According to Thomas Kuhn, perhaps the most influential philosopher of science in the 20th century, a paradigm shift occurs when the main ideas that constitute the paradigm – the problem of rehabilitation, for example – oppose many anomalies (PIC, stigma, the infeasibility of rehabilitation in general, etc. ) until the paradigm becomes untenable. At this point, it is rejected and replaced by another, certainly unknown to the new paradigm.
At The Structure of the Scientific Revolution (1970), Kuhn developed the argument that paradigms often overlap and that is why scholars attach old central ideas (rehabilitation) to ideas that cannot be understood by new thinking.
In my mind, this new paradigm in criminology is almost certainly a reflective, philosophical dimension that embraces the critical edge, as opposed to the empirical-desired activities of mainstream criminologists in an effort to improve and/or help the agenda that the government insists on rehabilitative. programming.
Criminologists who are critical of the so-called “correctional” criminology call for criminology to re-evaluate its values as well as its commitment to play and justice.
Critical criminology includes many disciplines that examine government collusion with big business, such as green criminology (which criticizes government involvement in environmental crimes and global warming), peace criminology (looking for peaceful ways to resolve conflicts), abolitionist criminology, feminist criminology. (which examines the contradictions underlying crime control under conditions of patriarchal oppression), and critical racial criminology.
In addition, Pat Carlen argues that “critical criminology must try not only to think about unthinkable crimes, but also to talk about the unknowable, and the known”.
Indeed, in the perceptive words of Eugene McLaughlin, professor of criminology based at the School of Policy and Global Affairs at the University of London, mainstream criminologists tend to uncritically legitimize unjustified and illegitimate “criminalization and marginalization practices” of the state.
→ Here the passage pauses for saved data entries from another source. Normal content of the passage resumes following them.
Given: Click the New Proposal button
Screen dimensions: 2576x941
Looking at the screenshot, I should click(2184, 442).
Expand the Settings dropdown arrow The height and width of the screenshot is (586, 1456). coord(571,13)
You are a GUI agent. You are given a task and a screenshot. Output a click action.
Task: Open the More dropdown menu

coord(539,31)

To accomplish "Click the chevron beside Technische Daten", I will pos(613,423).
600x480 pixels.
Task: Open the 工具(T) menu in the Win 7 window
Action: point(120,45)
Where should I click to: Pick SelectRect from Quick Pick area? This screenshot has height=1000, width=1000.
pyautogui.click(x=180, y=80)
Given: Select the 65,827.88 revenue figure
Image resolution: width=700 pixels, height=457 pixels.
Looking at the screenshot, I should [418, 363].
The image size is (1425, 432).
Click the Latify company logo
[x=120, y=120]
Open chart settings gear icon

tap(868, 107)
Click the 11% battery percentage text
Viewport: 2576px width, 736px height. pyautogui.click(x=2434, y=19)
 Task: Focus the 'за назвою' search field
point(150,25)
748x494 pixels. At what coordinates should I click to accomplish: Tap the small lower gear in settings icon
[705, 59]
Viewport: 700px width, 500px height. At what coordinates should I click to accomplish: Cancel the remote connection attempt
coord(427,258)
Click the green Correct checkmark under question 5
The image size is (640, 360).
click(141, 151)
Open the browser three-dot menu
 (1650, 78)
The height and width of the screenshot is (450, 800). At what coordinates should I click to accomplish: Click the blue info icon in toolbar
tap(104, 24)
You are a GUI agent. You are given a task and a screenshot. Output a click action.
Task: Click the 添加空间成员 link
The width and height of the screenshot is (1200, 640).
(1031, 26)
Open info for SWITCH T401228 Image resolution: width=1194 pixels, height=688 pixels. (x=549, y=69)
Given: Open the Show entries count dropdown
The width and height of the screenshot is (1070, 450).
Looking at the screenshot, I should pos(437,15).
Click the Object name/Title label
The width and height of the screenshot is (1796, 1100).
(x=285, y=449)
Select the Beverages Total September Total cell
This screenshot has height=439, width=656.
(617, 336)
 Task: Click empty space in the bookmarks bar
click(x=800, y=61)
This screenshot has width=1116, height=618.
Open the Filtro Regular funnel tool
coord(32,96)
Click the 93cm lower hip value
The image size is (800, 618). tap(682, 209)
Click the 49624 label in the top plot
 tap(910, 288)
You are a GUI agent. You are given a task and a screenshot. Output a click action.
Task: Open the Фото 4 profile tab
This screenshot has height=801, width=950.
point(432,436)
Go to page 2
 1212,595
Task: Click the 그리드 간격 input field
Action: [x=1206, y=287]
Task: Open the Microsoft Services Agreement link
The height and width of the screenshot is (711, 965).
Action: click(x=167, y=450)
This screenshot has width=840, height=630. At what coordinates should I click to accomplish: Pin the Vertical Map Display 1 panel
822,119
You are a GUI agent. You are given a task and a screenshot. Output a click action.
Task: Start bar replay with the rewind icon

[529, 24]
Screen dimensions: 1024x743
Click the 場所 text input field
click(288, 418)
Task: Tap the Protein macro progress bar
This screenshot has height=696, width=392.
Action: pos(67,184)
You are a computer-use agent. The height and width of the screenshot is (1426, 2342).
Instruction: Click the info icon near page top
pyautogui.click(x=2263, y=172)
One such marginalization practice is the recycling of ex-offenders for profit (and/or other nefarious purposes[s]) rather than public safety.
If “nothing can be done” in terms of sustainable rehabilitation and reintegration, as the literature on rehabilitation efforts shows evidence of despair, we must ask why and draw clear conclusions. Nothing can be done because criminologists are asking the wrong questions fueled by false assumptions that are being pursued by (an) vested agenda – PIC is a case in point.
A new, philosophically guided, critical paradigm is desperately needed and, in my estimation, already exists. Even if the paradigm of rehabilitation is redundant, fresh, reflective and critical thinking can open important new paths to solving these problems, as Heidegger would be the first to admit.
Dr Casper Lӧtter is a conflict criminologist associated with the North-West University School of Philosophy (Potchefstroom).
The views expressed are those of the author and do not necessarily reflect official policy or position Mail & Guardians.